Люся поднялась следом и вышла в прихожую. Вокруг Наташи суетился Жебет. Павлик посмотрел на жену с ненавистью. Петрова взгляда не отвела. Она ощущала себя королевой. Правда, в ее царстве всего-то и было, что два подданных: один – пенсионного возраста, другой – младенческого. Зато оба в ней нуждались, просто об этом ни тот, ни другой пока не догадывались.
– Люсь, – через какое-то время произнесла мама Лена, – я, пожалуй, тоже пойду.
– Иди, конечно.
– Может, со стола убрать?
– Не надо. Я сама.
– Тогда пойду?
Петрова не ответила. Мама Лена настаивать не стала, бесшумно оделась и осторожно прикрыла за собой дверь.
Оставшись одна, Люся огляделась, положила на край дивана подушку для Светкиной безопасности и подошла к столу. Минуту подумала, зажмурилась и потянула скатерть на себя. Посуда звякнула – ребенок вздрогнул. «Не пойдет, – подумала Петрова. – Светочка напугается». Тогда завязала скатерть узлом и с удовольствием отметила, как на белой ткани проступают разноцветные пятна нехитрых салатов. Люся притащила из ванны бак для кипячения белья и стряхнула в него уродливый узел в разноцветных потеках. Сверху водрузила гуся, надев ему на голову Павликову шапку. «Хорошо», – отметила Петрова и подошла к окну.

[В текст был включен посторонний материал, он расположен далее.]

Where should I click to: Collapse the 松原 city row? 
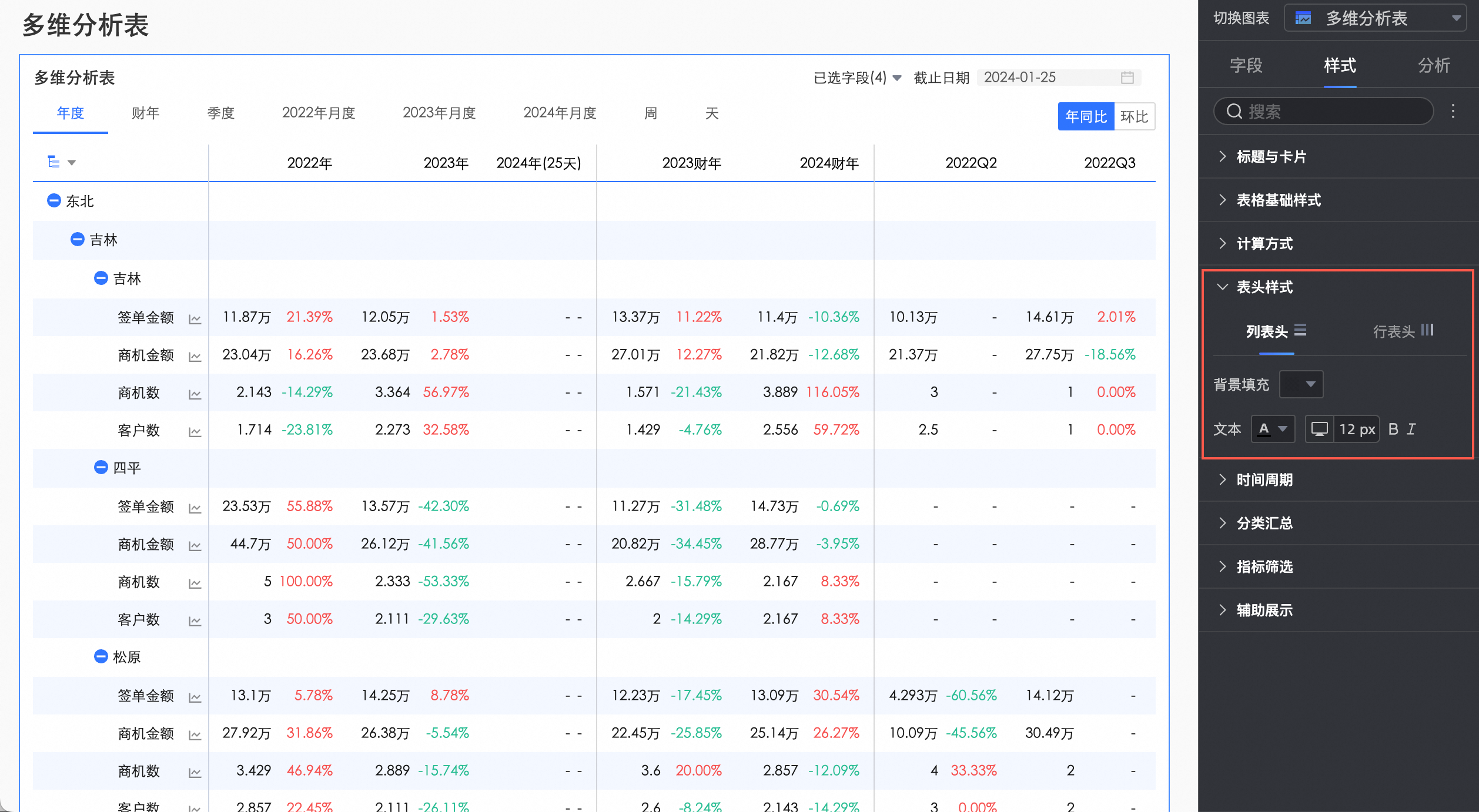pyautogui.click(x=101, y=656)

Смеркалось. Люся заплакала, тихо и жалобно. Слезы катились по шершавым щекам, и она их даже не вытирала. С ними из Петровой выливалось жуткое напряжение последних дней, невысказанная обида и черная горечь. Простояв у окна почти час, Люся устала и, старательно обойдя белеющего в темноте комнаты гуся, легла рядом с сопевшей Светкой. А через пятнадцать минут Петрова проснулась от дочернего плача и поняла: «Вот оно, счастливое материнство».
Конца лета Люся дожидаться не стала – уехала раньше. В дорогу погнали косые взгляды, ежедневные отлучки Павлика в городской парк и поджатые губы мамы Лены.
– Ну куда ты рвешься? – спрашивала она. – Здесь я под боком. Еще месяц вполне можно пожить со всеми удобствами. Я где приготовлю, где со Светочкой погуляю, а ты поспишь, отдохнешь. Все-таки не одна.
Петрова не отвечала, а методично раскладывала Светкины вещи: стопка ползунков, стопка кофточек, стопка пеленок, чепчики ситцевые, байковые, шапочки летние, зимние… Люся меняла кучки местами, пересчитывала в который раз и, наконец, купила клетчатый чемодан, куда и сложила все дочернее имущество.
Порыву вернуться в Одессу Павлик не сопротивлялся, отвез семью на вокзал с готовностью. Супруги избегали смотреть в глаза друг другу, а потому прощались сухо и писать не обещали.
Мама Лена на вокзал не пошла вообще.
– Перед людьми совестно, – сказала она и привычно поджала губы. – Устроишься – напиши, – устало попросила как-то разом состарившаяся мама Лена нерадивую падчерицу.
Ей, очевидно, было неприятно поведение зятя, но вдвойне – Люсино нежелание «бороться за семью». В который раз она прикидывала ситуацию на себя, вспоминала, чего стоила жизнь с Петровым, а потому чувствовала себя героиней. Именно героизма не хватало ей в поведении дочери. Именно героизм страстно ненавидела Петрова, отказавшаяся от модели поведения большинства обманутых жен. Мать ждала решительных действий – батальных сцен, писем в профком, преследования соперницы, а Люся, вопреки общепринятому в городке сценарию, тупо гуляла с коляской и готовила для предателя ужин. «Нет, не в Петрова пошла девка», – сокрушалась мама Лена, глядя в грустные глаза падчерицы.
И, правда, ничего в Люсе не было от Сереги Петрова. «Ни рыба ни мясо», – жаловалась мама Лена сердобольным соседкам, карауля около подъезда чуткий Светкин сон.